Nel merito, la proposta dal governo cerca di coniugare razionalizzazione del sistema, certamente auspicabile, ed equità, evitando nuovi tagli draconiani agli assegni pensionistici, che, negli ultimi cinque anni, hanno subito ben undici sforbiciate, perdendo, in media, il 40% del loro valore nominale.
Ma, al netto di tutto, anche degli aspetti condivisibili, si tratta pur sempre di una riforma per fare cassa (si prevede di ricavarne un paio di miliardi di euro, l'1% del Pil). E in un paese sull'orlo di una catastrofe sociale, essa, a rigor di logica, non può rappresentare una priorità. Purtroppo, l'imposizione del nuovo memorandum ha nuovamente invertito l'ordine delle priorità per la Grecia, ponendo la questione della "sostenibilità" del debito al di sopra di ogni altra cosa, anche della legittima pretesa del governo di occuparsi, con misure urgenti, dell'emergenza umanitaria che continua a flagellare il paese. Una dimostrazione? La vicenda dal "programma sociale parallelo", il pacchetto di misure pensato dal governo per contrastare la povertà ed estendere alcuni diritti, ritirato dopo pochi giorni dal suo deposito in parlamento perché avrebbe incontrato la netta opposizione dei creditori.
Ma il debito greco è davvero sostenibile? Se per "sostenibile" si intende anche "ripagabile", la risposta non può che essere negativa. In fondo, è quello che hanno sempre lasciato intendere, o paventato, le "istituzioni" europee, salvo poi accordare un nuovo prestito per ben 86 miliardi.
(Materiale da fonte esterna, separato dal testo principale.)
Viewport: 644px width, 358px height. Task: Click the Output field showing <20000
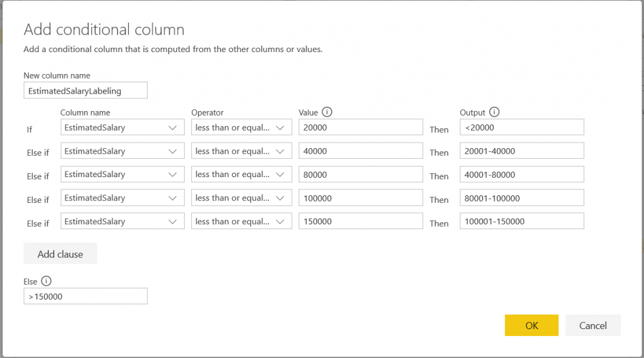pos(521,127)
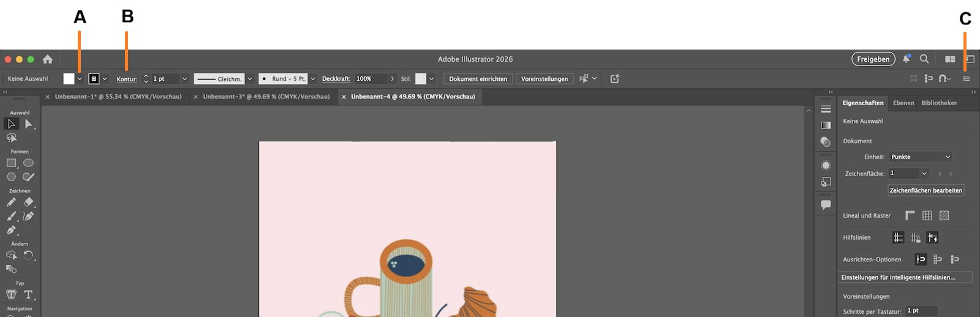Select the Direct Selection tool
Screen dimensions: 980x317
[28, 124]
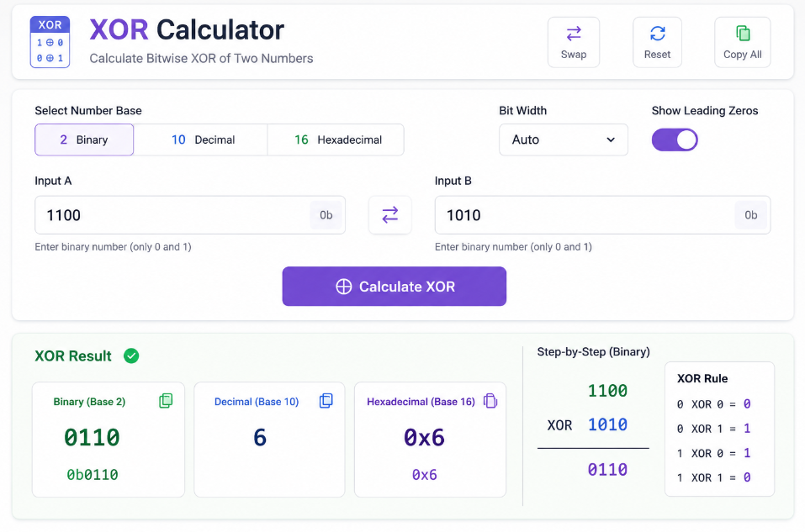
Task: Select the Decimal number base
Action: 201,140
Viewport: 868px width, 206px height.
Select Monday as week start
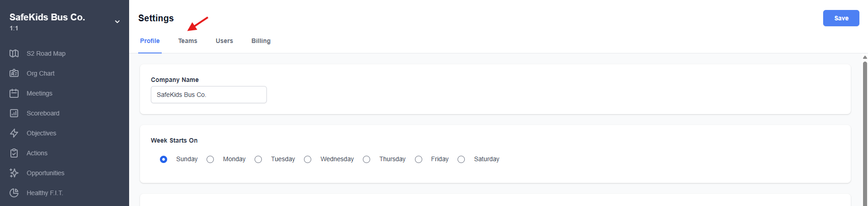210,159
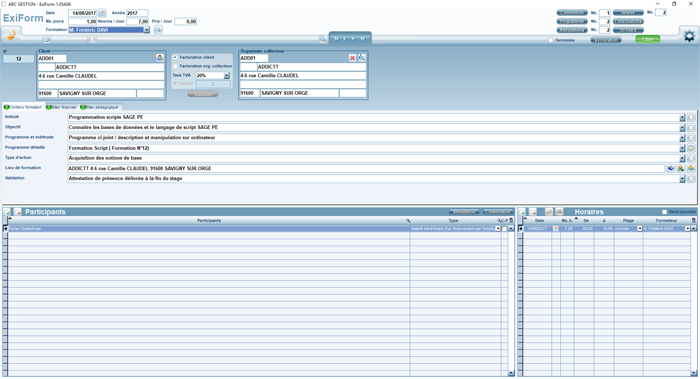Image resolution: width=700 pixels, height=379 pixels.
Task: Click the green Libre button
Action: pyautogui.click(x=648, y=40)
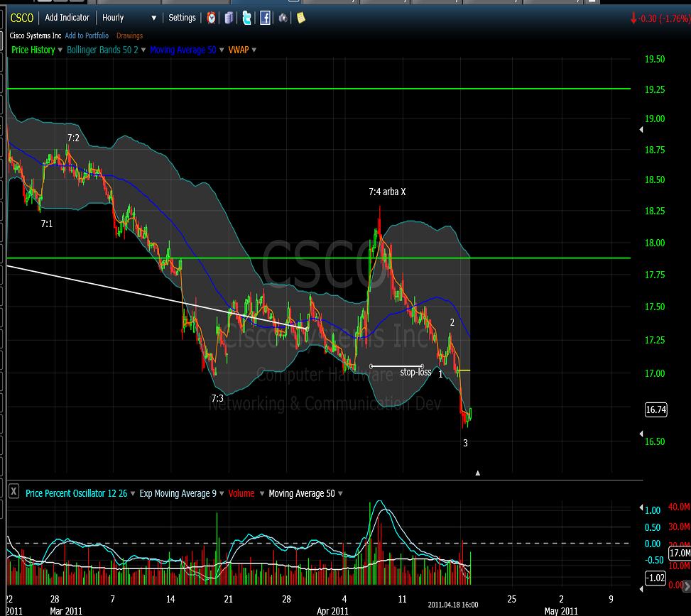The width and height of the screenshot is (691, 616).
Task: Click the scroll-right arrow at bottom right corner
Action: [686, 585]
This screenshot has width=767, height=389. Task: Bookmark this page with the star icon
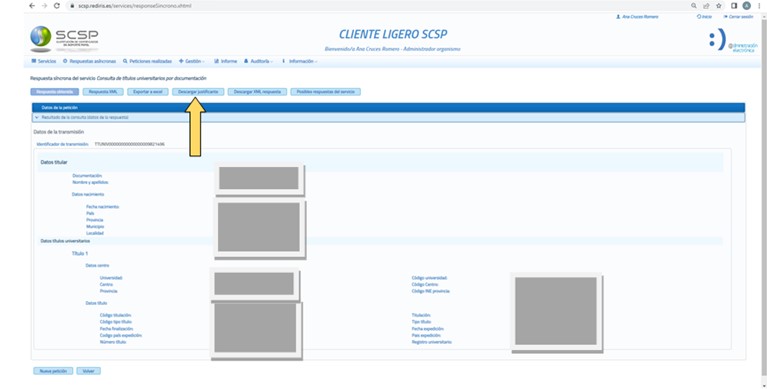pos(719,6)
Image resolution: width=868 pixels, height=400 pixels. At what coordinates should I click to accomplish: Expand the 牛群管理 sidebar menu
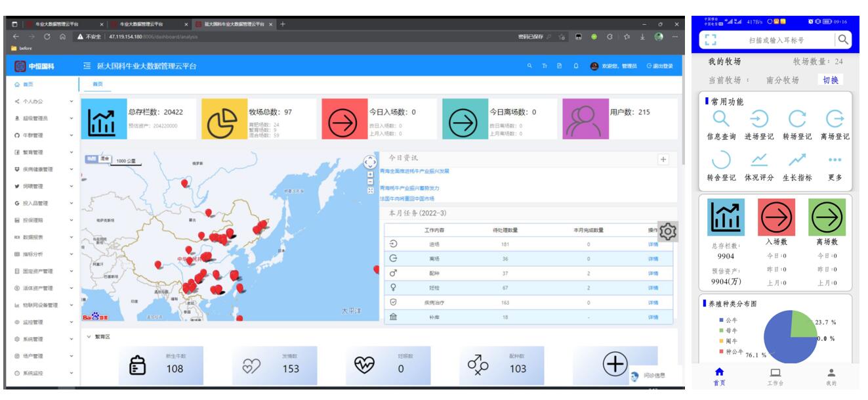(x=39, y=135)
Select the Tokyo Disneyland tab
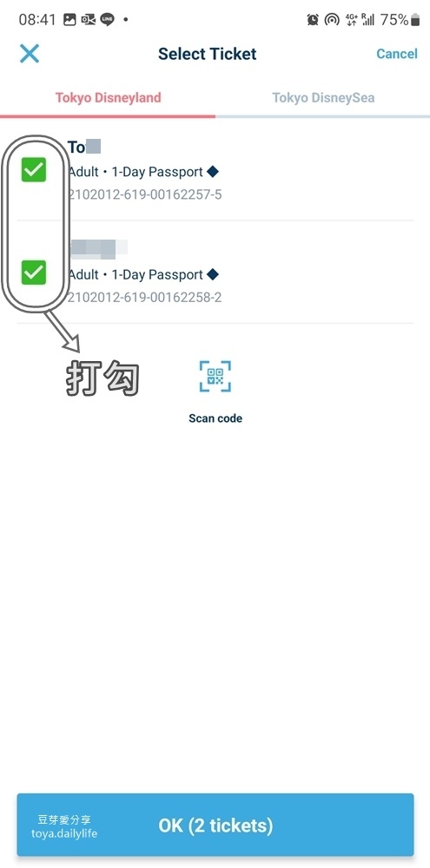 tap(108, 98)
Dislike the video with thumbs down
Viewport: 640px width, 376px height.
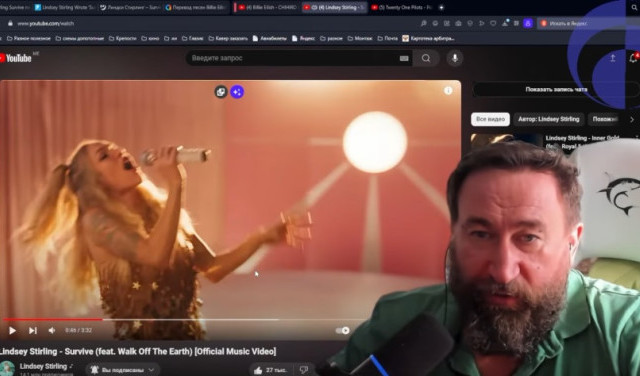[x=304, y=370]
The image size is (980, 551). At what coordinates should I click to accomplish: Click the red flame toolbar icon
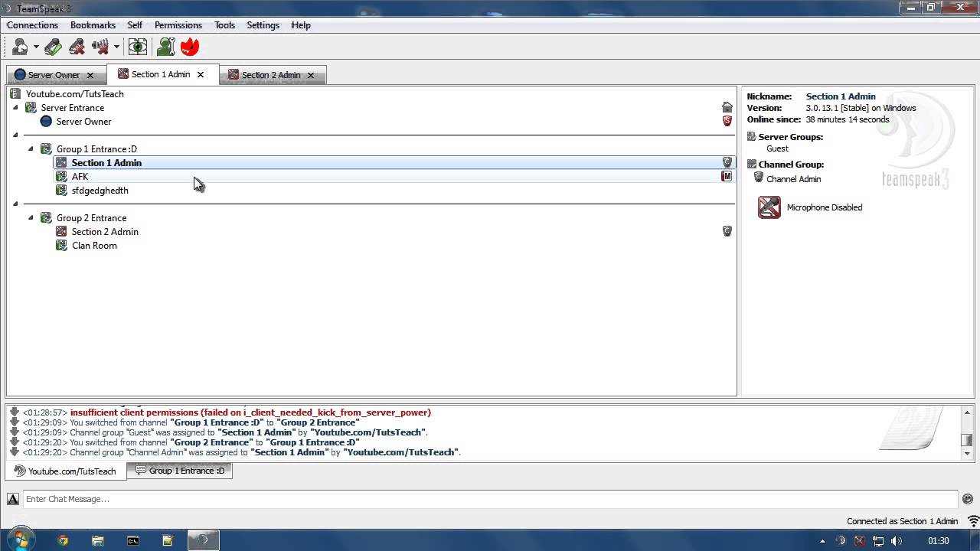189,47
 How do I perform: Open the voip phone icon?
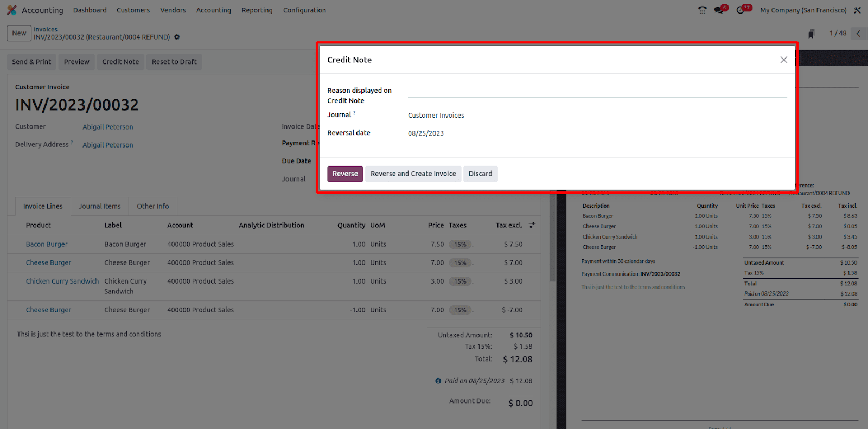[x=703, y=10]
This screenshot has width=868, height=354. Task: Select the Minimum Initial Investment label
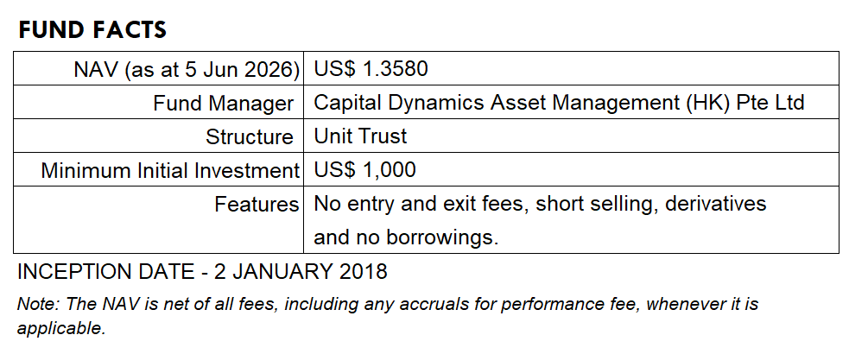click(170, 170)
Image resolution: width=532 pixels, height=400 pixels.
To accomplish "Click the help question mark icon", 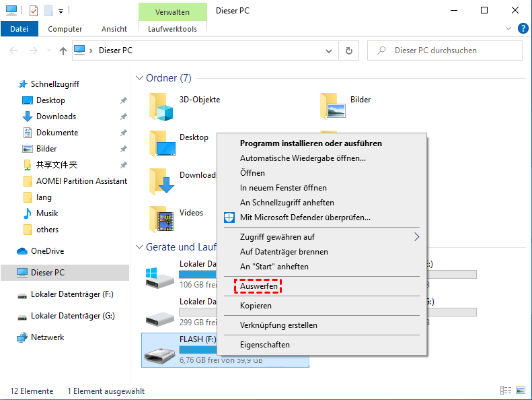I will (x=523, y=28).

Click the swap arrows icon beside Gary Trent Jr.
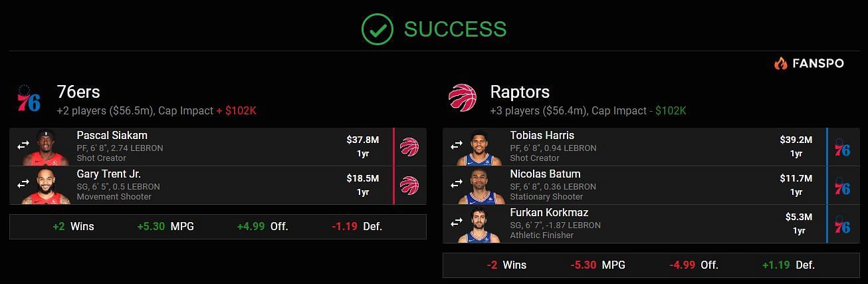pos(23,184)
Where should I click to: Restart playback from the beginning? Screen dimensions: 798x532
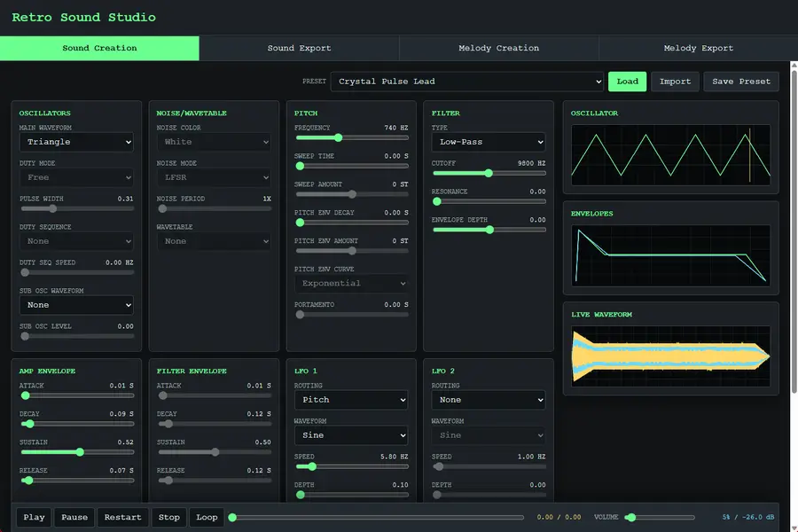click(x=122, y=517)
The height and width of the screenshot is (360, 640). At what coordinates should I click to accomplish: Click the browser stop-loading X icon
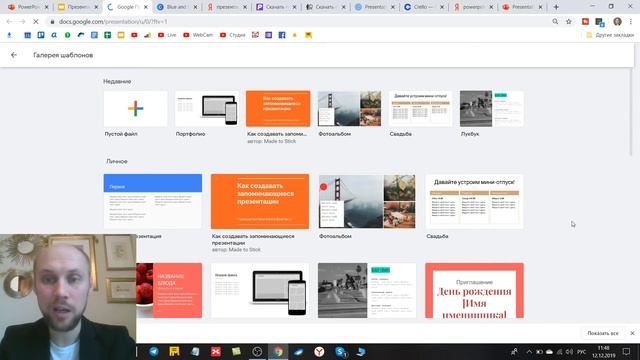pos(36,22)
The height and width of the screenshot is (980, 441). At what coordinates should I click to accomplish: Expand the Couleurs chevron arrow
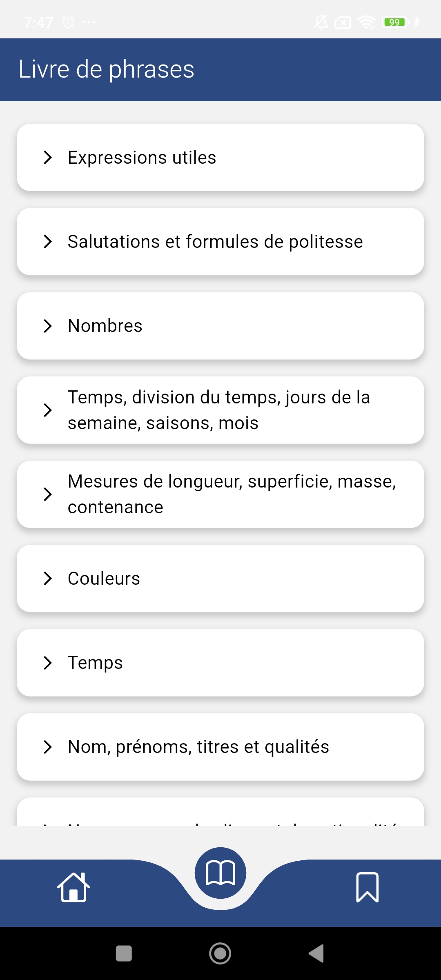[x=48, y=578]
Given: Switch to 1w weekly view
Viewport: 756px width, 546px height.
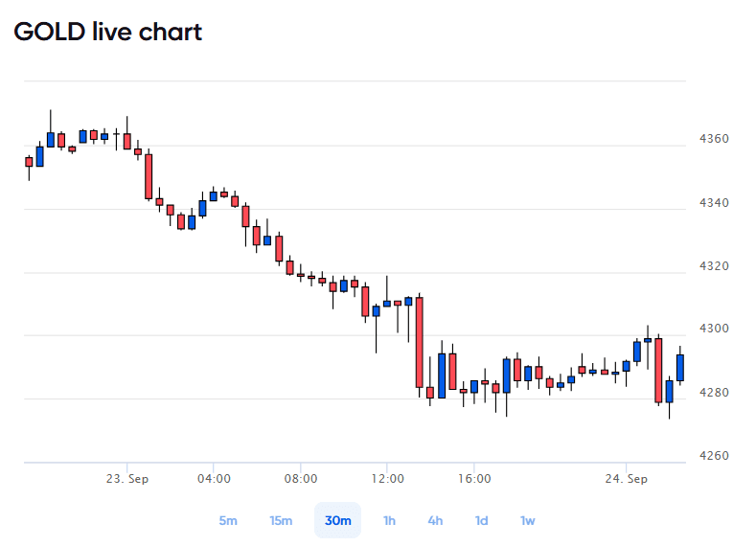Looking at the screenshot, I should coord(527,520).
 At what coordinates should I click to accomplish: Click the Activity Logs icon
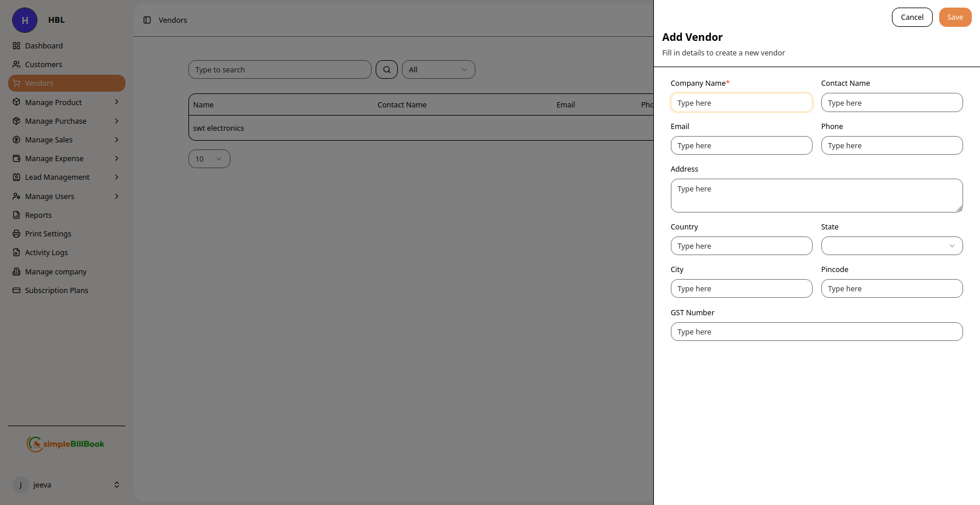(16, 252)
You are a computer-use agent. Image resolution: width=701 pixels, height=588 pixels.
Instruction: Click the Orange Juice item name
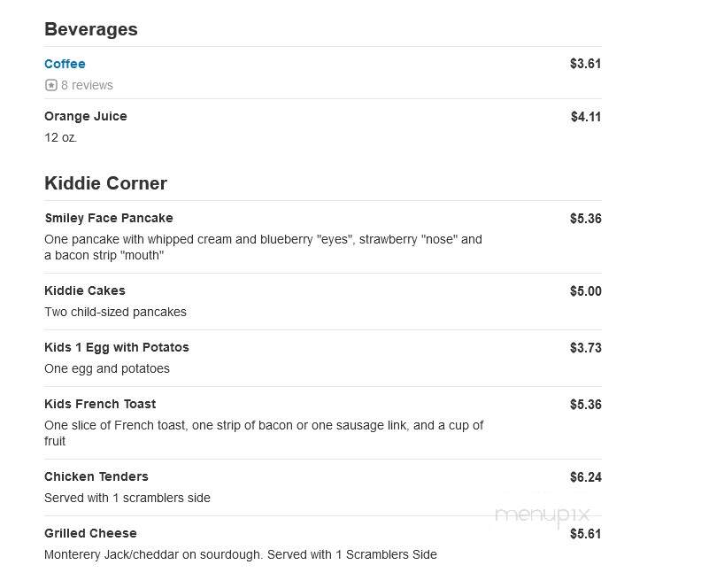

Rimane sempre il dubbio se l'ultimo memorandum sia stato imposto per essere realmente rispettato o perché fallisse. Se si dà uno sguardo ai fondamentali dell'economia ellenica, la seconda ipotesi appare la più plausibile. A meno di considerare i suoi estensori una comitiva di apprendisti stregoni. In questi giorni, sulla grande stampa internazionale, ha fatto di nuovo capolino la parolagrexit. Semplice previsione o minaccia? Forse che questo sia stato fin dall'inizio l'obiettivo dei (cosiddetti) creditori? Le prossime settimane saranno decisive per capire come andranno realmente le cose. Certamente, per Alexis Tsipras ed il suo governo da oggi sarà ancora più difficile barcamenarsi tra le pretese della Troika e la domanda di cambiamento che proviene dalla società. Tanto più se si mette nel conto anche la spinosa questione dei migranti. La strada è stretta, anzi strettissima. Ma da luglio ad oggi tante cose sono cambiate in Europa, dalle elezioni portoghesi a quelle spagnole, fino al braccio di ferro tra Ue e Gran Bretagna. E se perfino Renzi può permettersi di alzare la voce invocando più flessibilità, perché Tsipras non potrebbe riaprire la partita con i cosiddetti "creditori" (leggi: la stessa Ue)?